* [Aim of the task] The answer should consist of all the records, copied exactly.

* [Records supplied]
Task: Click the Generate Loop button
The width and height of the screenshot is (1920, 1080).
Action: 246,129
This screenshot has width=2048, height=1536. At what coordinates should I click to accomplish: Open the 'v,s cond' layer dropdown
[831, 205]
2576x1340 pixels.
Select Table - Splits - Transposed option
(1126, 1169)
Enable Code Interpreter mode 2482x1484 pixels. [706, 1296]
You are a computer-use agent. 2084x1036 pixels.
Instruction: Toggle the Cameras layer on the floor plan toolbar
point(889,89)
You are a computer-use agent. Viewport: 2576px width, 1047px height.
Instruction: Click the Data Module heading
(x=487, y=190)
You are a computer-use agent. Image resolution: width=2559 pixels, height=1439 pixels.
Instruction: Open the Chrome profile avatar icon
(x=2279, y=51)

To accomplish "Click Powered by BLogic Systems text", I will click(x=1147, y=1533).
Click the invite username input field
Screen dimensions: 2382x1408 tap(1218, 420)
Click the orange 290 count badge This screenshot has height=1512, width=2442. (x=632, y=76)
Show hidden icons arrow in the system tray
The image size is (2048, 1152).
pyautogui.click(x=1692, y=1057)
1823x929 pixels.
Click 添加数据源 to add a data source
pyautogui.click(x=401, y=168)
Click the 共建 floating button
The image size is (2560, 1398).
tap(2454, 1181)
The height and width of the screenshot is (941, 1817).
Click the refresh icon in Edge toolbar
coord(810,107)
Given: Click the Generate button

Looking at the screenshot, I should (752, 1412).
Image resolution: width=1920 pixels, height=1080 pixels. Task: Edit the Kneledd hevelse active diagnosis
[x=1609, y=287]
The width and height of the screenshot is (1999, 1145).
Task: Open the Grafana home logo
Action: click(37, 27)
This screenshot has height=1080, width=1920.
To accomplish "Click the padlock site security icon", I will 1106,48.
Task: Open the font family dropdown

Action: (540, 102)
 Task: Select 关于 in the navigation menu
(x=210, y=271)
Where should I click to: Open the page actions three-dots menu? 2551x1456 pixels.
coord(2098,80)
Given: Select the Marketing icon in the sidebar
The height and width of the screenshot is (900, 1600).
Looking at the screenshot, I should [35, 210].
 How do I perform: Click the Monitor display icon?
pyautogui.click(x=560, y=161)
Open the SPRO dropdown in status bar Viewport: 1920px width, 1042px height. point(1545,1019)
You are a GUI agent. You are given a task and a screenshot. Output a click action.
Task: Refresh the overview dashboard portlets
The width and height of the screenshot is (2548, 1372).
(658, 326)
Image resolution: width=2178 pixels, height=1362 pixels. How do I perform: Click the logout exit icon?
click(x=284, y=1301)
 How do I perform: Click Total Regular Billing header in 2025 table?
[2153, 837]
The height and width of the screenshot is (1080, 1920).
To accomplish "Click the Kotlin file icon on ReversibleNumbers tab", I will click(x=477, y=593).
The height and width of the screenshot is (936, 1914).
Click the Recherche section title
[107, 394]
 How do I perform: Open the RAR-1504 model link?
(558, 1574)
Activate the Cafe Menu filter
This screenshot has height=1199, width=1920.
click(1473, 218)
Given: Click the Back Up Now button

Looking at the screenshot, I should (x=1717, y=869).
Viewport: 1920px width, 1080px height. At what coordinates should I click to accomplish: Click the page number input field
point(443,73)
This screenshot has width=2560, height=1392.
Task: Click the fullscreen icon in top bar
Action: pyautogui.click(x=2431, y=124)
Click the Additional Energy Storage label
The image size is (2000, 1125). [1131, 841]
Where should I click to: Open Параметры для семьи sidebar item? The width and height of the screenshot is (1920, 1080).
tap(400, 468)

* [Problem solution]
Task: Click the Generate Loop button
The width and height of the screenshot is (1920, 1080).
Action: 246,129
This screenshot has width=2048, height=1536. At what coordinates should I click to accomplish: Open the 'v,s cond' layer dropdown
[831, 205]
2576x1340 pixels.
Select Table - Splits - Transposed option
(1126, 1169)
Enable Code Interpreter mode 2482x1484 pixels. [706, 1296]
You are a computer-use agent. 2084x1036 pixels.
Instruction: Toggle the Cameras layer on the floor plan toolbar
point(889,89)
You are a computer-use agent. Viewport: 2576px width, 1047px height.
Instruction: Click the Data Module heading
(x=487, y=190)
You are a computer-use agent. Image resolution: width=2559 pixels, height=1439 pixels.
Instruction: Open the Chrome profile avatar icon
(x=2279, y=51)

To accomplish "Click Powered by BLogic Systems text", I will click(x=1147, y=1533).
Click the invite username input field
Screen dimensions: 2382x1408 tap(1218, 420)
Click the orange 290 count badge This screenshot has height=1512, width=2442. (x=632, y=76)
Show hidden icons arrow in the system tray
The image size is (2048, 1152).
pyautogui.click(x=1692, y=1057)
1823x929 pixels.
Click 添加数据源 to add a data source
pyautogui.click(x=401, y=168)
Click the 共建 floating button
The image size is (2560, 1398).
tap(2454, 1181)
The height and width of the screenshot is (941, 1817).
Click the refresh icon in Edge toolbar
coord(810,107)
Given: Click the Generate button

Looking at the screenshot, I should (752, 1412).
Image resolution: width=1920 pixels, height=1080 pixels. Task: Edit the Kneledd hevelse active diagnosis
[x=1609, y=287]
The width and height of the screenshot is (1999, 1145).
Task: Open the Grafana home logo
Action: click(37, 27)
This screenshot has height=1080, width=1920.
To accomplish "Click the padlock site security icon", I will 1106,48.
Task: Open the font family dropdown

Action: (540, 102)
 Task: Select 关于 in the navigation menu
(x=210, y=271)
Where should I click to: Open the page actions three-dots menu? 2551x1456 pixels.
coord(2098,80)
Given: Select the Marketing icon in the sidebar
The height and width of the screenshot is (900, 1600).
Looking at the screenshot, I should [35, 210].
 How do I perform: Click the Monitor display icon?
pyautogui.click(x=560, y=161)
Open the SPRO dropdown in status bar Viewport: 1920px width, 1042px height. point(1545,1019)
You are a GUI agent. You are given a task and a screenshot. Output a click action.
Task: Refresh the overview dashboard portlets
The width and height of the screenshot is (2548, 1372).
(658, 326)
Image resolution: width=2178 pixels, height=1362 pixels. How do I perform: Click the logout exit icon?
click(x=284, y=1301)
 How do I perform: Click Total Regular Billing header in 2025 table?
[2153, 837]
The height and width of the screenshot is (1080, 1920).
To accomplish "Click the Kotlin file icon on ReversibleNumbers tab", I will click(x=477, y=593).
The height and width of the screenshot is (936, 1914).
Click the Recherche section title
[107, 394]
 How do I perform: Open the RAR-1504 model link?
(558, 1574)
Activate the Cafe Menu filter
This screenshot has height=1199, width=1920.
click(1473, 218)
Given: Click the Back Up Now button

Looking at the screenshot, I should (x=1717, y=869).
Viewport: 1920px width, 1080px height. At what coordinates should I click to accomplish: Click the page number input field
point(443,73)
This screenshot has width=2560, height=1392.
Task: Click the fullscreen icon in top bar
Action: pyautogui.click(x=2431, y=124)
Click the Additional Energy Storage label
The image size is (2000, 1125). [1131, 841]
Where should I click to: Open Параметры для семьи sidebar item? The width and height of the screenshot is (1920, 1080).
tap(400, 468)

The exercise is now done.